We in Australia have a special responsibility. The Australian government took seven months to disclose that Australian uranium was in each of the reactors at Fukushima—Australian fission products poisoning the ocean, the food chain and the gene pool of Japan's Pacific coast. That is the worst nightmare of all for the Aboriginal elders and campaigners and their supporters, who have dedicated their lives to preventing precisely this kind of horror.

The stockpile of radioactive debris grows as clean-up operations continue to accumulate much more waste than they know what to do with. No municipality wants it—and why would they? Anything coming into contact with these materials becomes not merely contaminated but contaminating. Hot spots have arisen in the north of Tokyo, more than 200 kilometres away, and as far away as the island chain of Okinawa, well to the south of the country.

I pay tribute to members of the Japanese anti-nuclear movement, born of the atomic bombings in 1945, who have made their voices echo around the world since last March. All but two Japanese nuclear plants now stand closed. Tens of thousands rallied this 11 March to demand a new energy path for Japan, a country in which the nuclear industry has played the same malignant and paralysing political role as the coal industry plays here in Australia. The Japanese people have lost faith because their government and TEPCO, the utility, knew within 48 hours of the 14-metre tsunami that a meltdown had occurred at at least three of the plants and they failed to tell the public for more than two months. People could not protect them­selves, because they did not have the information and they were not told of the risks. Overnight in the affected area it was deemed by the government to be acceptable for a citizen to be exposed to the same radiation dose as a nuclear worker. The so-called acceptable dose rose 20-fold over­night. Women, children and infants were all exposed, non-consensually, to unregulated doses of ionising radiation.

The latest edition of the Economist makes a very powerful observation:

In the energy world, nuclear has found its place nourishing technophile establishments like the "nuclear village" of vendors, bureaucrats, regulators and utilities in Japan whose lack of transparency and accountability did much to pave the way for Fukushima and the distrust that has followed in its wake.

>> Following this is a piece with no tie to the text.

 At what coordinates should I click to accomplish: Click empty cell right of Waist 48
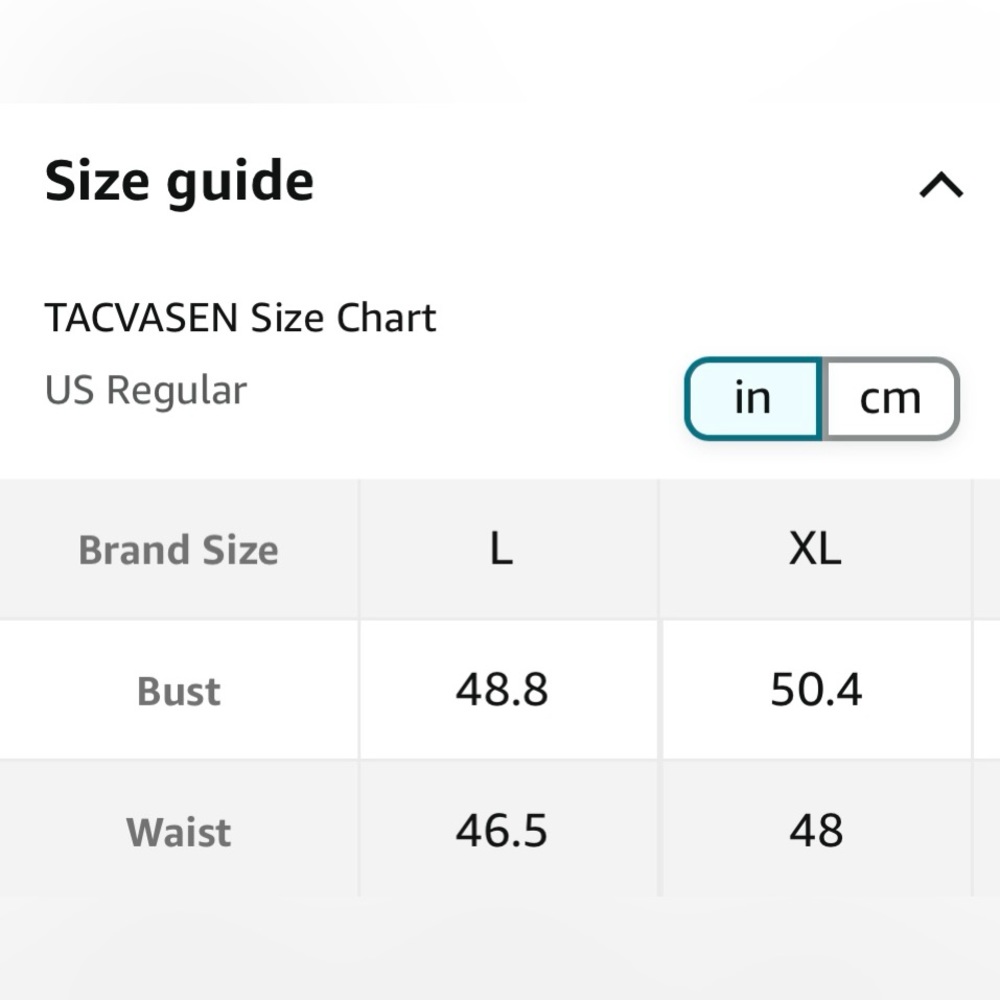click(987, 830)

So what was the response from our Australian Uranium Association? Mr Michael Angwin used Fukushima's annivers­ary as a platform to hock his desperately unwanted product. He added insult to massive injury when he claimed that the industry is safer and more transparent as a result.

Toro Energy Managing Director Greg Hall, about whom I will have much more to say in coming months, was certainly transparent. Blind to the reality unfolding across Tohoku and broader Japan, Mr Hall is celebrating the prospect of Japan reopening its nuclear facilities because that will help boost uranium prices. This offensive boosterism has a desperate edge to it. In the case of Toro Energy we have a company that has no proven experience sitting on a small, low-grade deposit of calcrete, which is notoriously difficult to process, with high costs because it is so remote, and politically unpopular in a declining international market. With that fatal catalogue of downside risks, he is telling the ASX that the nuclear fuel market has a future. It does not. Fukushima is not fading; it is not going away. Nuclear disasters are with us forever.

On Sunday I was proud to launch the fourth edition of Nuclear,Let the Facts Speak, a copy of which I have shared with all senators in this place. It is not a work of analysis or opinion. It is a straightforward chronology of nuclear accidents, incompetence and disaster spanning seven decades. Everywhere this industry touches down it leaves an imprint of misery and injury, and everywhere it goes it is challenged and fought. I am proud to be a part of the campaign to bring the nuclear age to an end. I pay tribute to people all over the world but this week especially to those in Japan who are dedicating their lives to a world free of the curse of nuclear energy and nuclear weapons.